Objective: Determine treatment adherence in patients with multiple chronic conditions (MCC).
Methods: A random patient sample ≥ 15 years, discharged from hospital with ≥1 chronic conditions (CC) was interviewed after 6-12 months. Analysis included variables in 5 dimensions (WHO): socio-demographics, disease, treatment, patient and health system characteristics. Morisky-Green adherence questionnaire was used. High chronic treatment complexity was defined as: >3 pills/day, >6 inhalations/day, >1 injection/day, pharmacological treatment plus diet or self-monitoring techniques.

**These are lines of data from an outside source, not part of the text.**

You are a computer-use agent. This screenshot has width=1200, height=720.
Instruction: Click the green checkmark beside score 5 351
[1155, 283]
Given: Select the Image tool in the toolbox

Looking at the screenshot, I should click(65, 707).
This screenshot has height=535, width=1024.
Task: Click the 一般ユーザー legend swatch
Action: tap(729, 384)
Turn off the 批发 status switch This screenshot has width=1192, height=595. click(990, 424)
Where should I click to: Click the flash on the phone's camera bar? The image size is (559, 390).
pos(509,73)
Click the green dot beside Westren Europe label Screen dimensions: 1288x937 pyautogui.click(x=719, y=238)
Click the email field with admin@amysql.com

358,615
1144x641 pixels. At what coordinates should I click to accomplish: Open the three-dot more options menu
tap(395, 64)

Results: 301 patients were interviewed (62 ± 15 years, 59% males). Despite good treatment information perception (79%), only 3% followed the patient education programme. Poor adherents (82%) were older (64 ± 14 years vs. 55 ± 16 years), had more CC (3.25 ± 2.02 vs. 2.62 ± 2.72), a higher frequency of hypertension (44% vs. 15%), ischaemic heart diseases: (21% vs. 4%), hyperlipidaemia (19% vs. 6%), more pills/day (5.78 ± 4.14 vs. 3.20 ± 4.70) and more complex treatments (95% vs. 70%) (p<0.05). On multivariate analysis number of CC [3.68 (0.75-18.15)], pills/day [2.23 (1.02-4.84)], treatment complexity [4.00 (1.45-11.04)], and hypertension [2.57 (1.06-6.25)] were predictive of poor adherence (OR 95% CI p<0.05).
Conclusion: The WHO conceptual framework allows the construction of poor adherence risk profiles in patients with MCC after hospital discharge.
Practice implications: Predictive variables of poor adherence could help clinicians detect patients with MCC most likely to present poor adherence.